Galchenyuk will take on a more significant role with the Canadiens this year, as he has been assigned second-line center duties. This will be Galchenyuk’s first opportunity to play center full-time in the NHL. This move was announced by Montreal in early September. Of the decision, Bergevin said, “Center is a hard position to learn and there’s a lot of responsibility, offensively and defensively. … Now we feel that [Galchenyuk] is getting really close and it’s time for him and us to know if he can fill that role.”
Bergevin and head coach Michel Therrien met with Galchenyuk over the summer to prepare him to be in the mental and physical shape required to play center. “We’re at a time in his career when we’ve got to take it to the next level,” Therrien said. “[Galchenyuk] embraced the challenge.”
Though this isn’t necessarily an organizational “move,” per se, the Canadiens allowed the players to choose the team’s next captain. After the players voted, it was announced that 26-year-old winger Max Pacioretty would be the 29th captain in Montreal franchise history. This is an excellent and refreshing method of choosing a captain. Though the process would not work in many situations and for many other teams, it makes sense for this Montreal team at this time.
Pacioretty has 146 goals and 136 assists for a total of 282 points in 400 career games spanning seven seasons with the Candiens. In 32 career playoff games, Pacioretty has 10 goals and 8 assists. Pacioretty had the best season of his career last year, scoring 37 goals and 30 assists for 67 points in 80 games.
The most notable change to the top 12 is that Alex Galchenyuk has been moved to the center position, which was a deliberate decision made by the organization heading into training camp this summer. It was going to be either David Desharnais or Lars Eller who would move to left wing to play alongside Galchenyuk; Montreal decided to keep Desharnais in the middle on the third line with newly-signed Tomas Fleischmann, allowing Eller to skate with Galchenyuk as the second-line left wing. Zack Kassian, acquired in a trade from Vancouver, is suspended and out of the lineup due to injuries sustained in a car accident; he is currently in the NHL/NHLPA Substance Abuse and Behavioral Health Program. Last year’s backup goalie Dustin Tokarsi has, at least for now, been replaced by Mike Condon. Condon’s 6’2″ frame provides a little more coverage than the 5’11” Tokarski, and Tokarski was average at best last year in 17 regular-season backup appearances; to be fair, 14 of those starts were on the road. However, Condon has the job for now.
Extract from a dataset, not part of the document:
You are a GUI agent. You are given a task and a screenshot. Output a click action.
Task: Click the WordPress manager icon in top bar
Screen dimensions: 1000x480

Here are the line combinations the Canadiens used in the team’s season opener on Oct. 7:
The Montreal Canadiens will most likely make the playoffs this year, but that doesn’t necessarily make them one of the best teams in the East. Carey Price stood on his head last year to help the team reach the playoffs, but it’s hard to know if he can truly repeat such an effort. He looked great in the Habs’ season opener, so it’s certainly possible that Price is going to will the Canadiens into the playoffs. The team made several minor offseason moves, but the core of the team is still in place. Even though Montreal will most likely make the playoffs, it’s difficult to imagine that the team will make a deep run and be a true Stanley Cup contender. Say what you will about Price during the regular season, but he has not shown it in the playoffs and has not done nearly enough in the playoffs to truly warrant the pedestal he has been given. There seems to be a league-wide consensus that Montreal on its own is not nearly good enough to be a legitimate threat without Price, and since Price has not been “Price” in the playoffs, the Canadiens’ potential this season is limited.